The introduction song "Love Panlaama Venama" was composed in the hip hop genre and was recorded in "conversational style with the leads wondering whether to fall in love or not." Dharan further composed a romantic number, similar to "Pachchai Niramae", a melancholic number, fast-paced song and a unique kuthu song. He further added that the film's lead actor Silambarasan had sung two songs and that composer-singer Yuvan Shankar Raja would also sing one of the songs. Following the success of "The Love Anthem", Silambarasan eventually planned to collaborate with international singers to record a song for the film, but the plans did not materialize. Dharan recorded the songs in London and further collaborated with the symphony orchestra to record the film score in Bangkok.

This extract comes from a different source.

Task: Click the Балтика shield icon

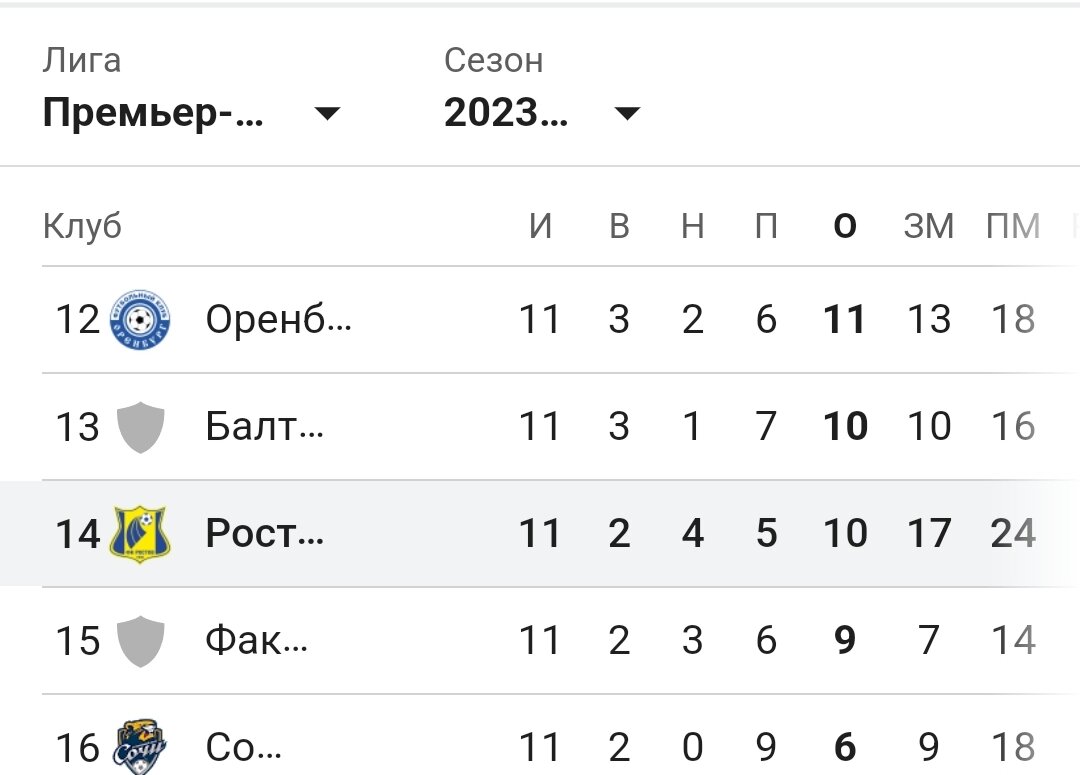Action: 138,427
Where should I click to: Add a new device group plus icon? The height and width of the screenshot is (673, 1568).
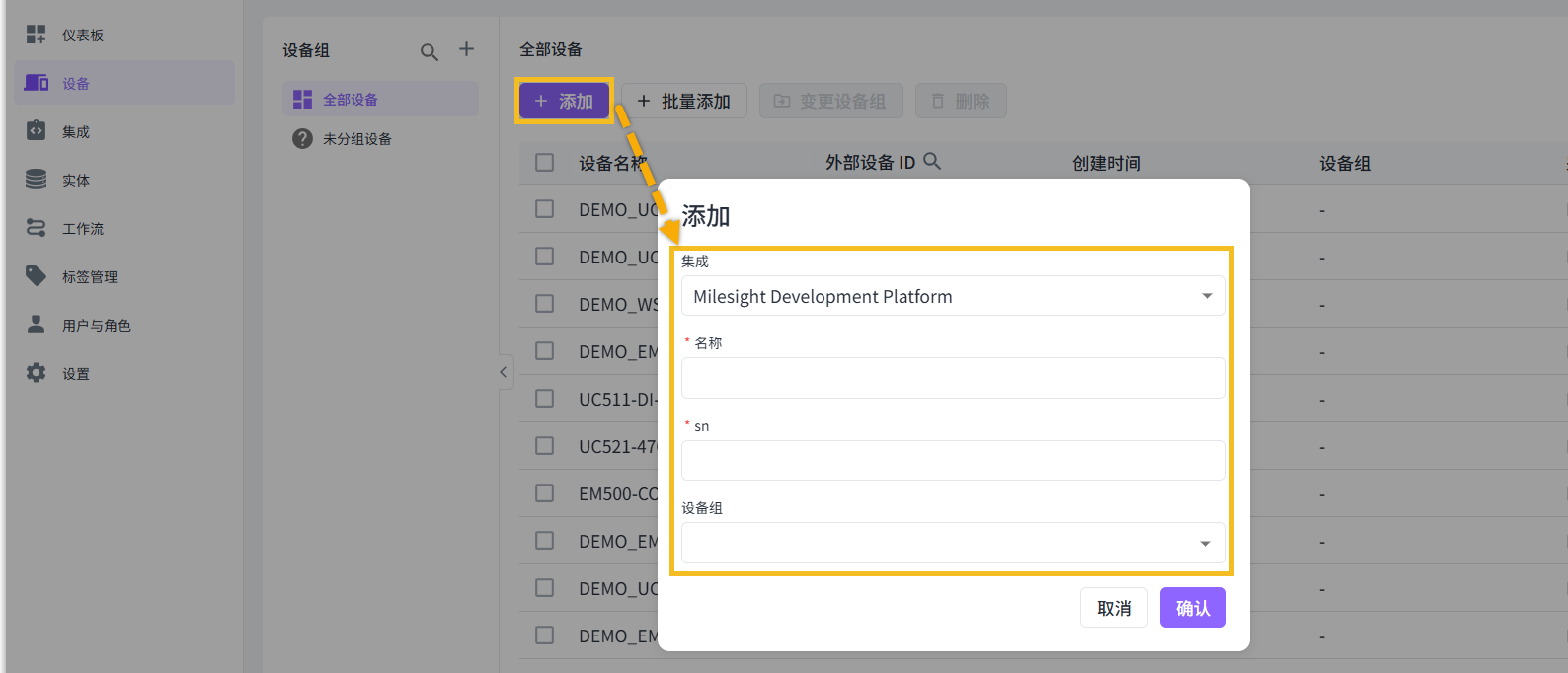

The album finally features eight tracks, including an instrumental, while Silambarasan has sung three songs, of which two were penned by him; a song by Yuvan Shankar Raja was not featured. The title track had been sung by Benny Dayal and actress-singer Andrea Jeremiah. Besides Silambarasan, director Vignesh Shivan had penned the lyrics for four songs, while Na. Muthukumar and Vaali had written each one song.

==Release==
The audio rights were acquired by Sony Music India. A rough version of the track "Love Pannlama Venama" was leaked on the Internet in 2009 and went viral. An official complete version of the track was re-released on 6 September 2012, as a single at Suryan FM Radio Station in Chennai, with Silambarasan, Varalaxmi, Dharan and Vignesh attending the event, and was made available for direct download, a month prior to the official audio release for promotional purpose. The entire album was released direct to stores on 10 October 2012. The songs were premiered on Sun Music on the same day of its release.

==Track listing==

| No. | Title | Lyrics | Singer(s) | Length |
|---|---|---|---|---|
| 1. | "Love Panlaama Venama" | Silambarasan | Silambarasan | 04:31 |
| 2. | "Podaa Podi" | Na. Muthukumar | Benny Dayal, Andrea Jeremiah | 04:59 |
| 3. | "Hare Rama Hare Krishna" | Vignesh Shivan | Dharan Kumar | 04:19 |
| 4. | "Maattikittenae" | Vignesh Shivan | Naresh Iyer, Suchitra, Benny Dayal | 05:05 |
| 5. | "Un Paarvaiyilae" | Vignesh Shivan | Sindhu, M. M. Monisha, Pradeep | 02:17 |
| 6. | "Appan Mavanae Vaada" | Vaali | Silambarasan | 06:23 |
| 7. | "Theme of Podaa Podi" | Instrumental | Navin Iyer, Amal Raj | 03:38 |
| 8. | "I am a Kuthu Dancer" | Silambarasan | Shankar Mahadevan, Silambarasan | 03:32 |

==Reception==

=== Critical ===
Karthik of Milliblog reviewed "Barring incredibly excessive auto-tuning, Poda Podi is a pretty neat effort." Pavithra Srinivasan of Rediff.com wrote "Dharan's music seems to echo other musicians at several points, and though pleasant, doesn't really linger." Malathi Rangarajan of The Hindu called the title track as "a foot-tapping number from composer Dharan Kumar." A critic based at The Times of India wrote "Dharan Kumar has composed okay songs, but the one that stands out is the title track Podaa Podi', which has been doing well on all radio stations." Another critic from NDTV wrote "As far as music is concerned, barring the Love pannlama track, which is a bad rip-off of Eminem's Real Slim Shady, the rest of the album helps the film to maintain some interest."

=== Commercial ===
The soundtrack surpassed the sales of recent albums upon its release. Ashok Parwani, marketing director of Sony Music India, stated, "Poda Podi music album is a runaway super hit. We have already got repeat order from music stores for the CD’s and digital sales are phenomenal. It is number one on FM’s and on mobile."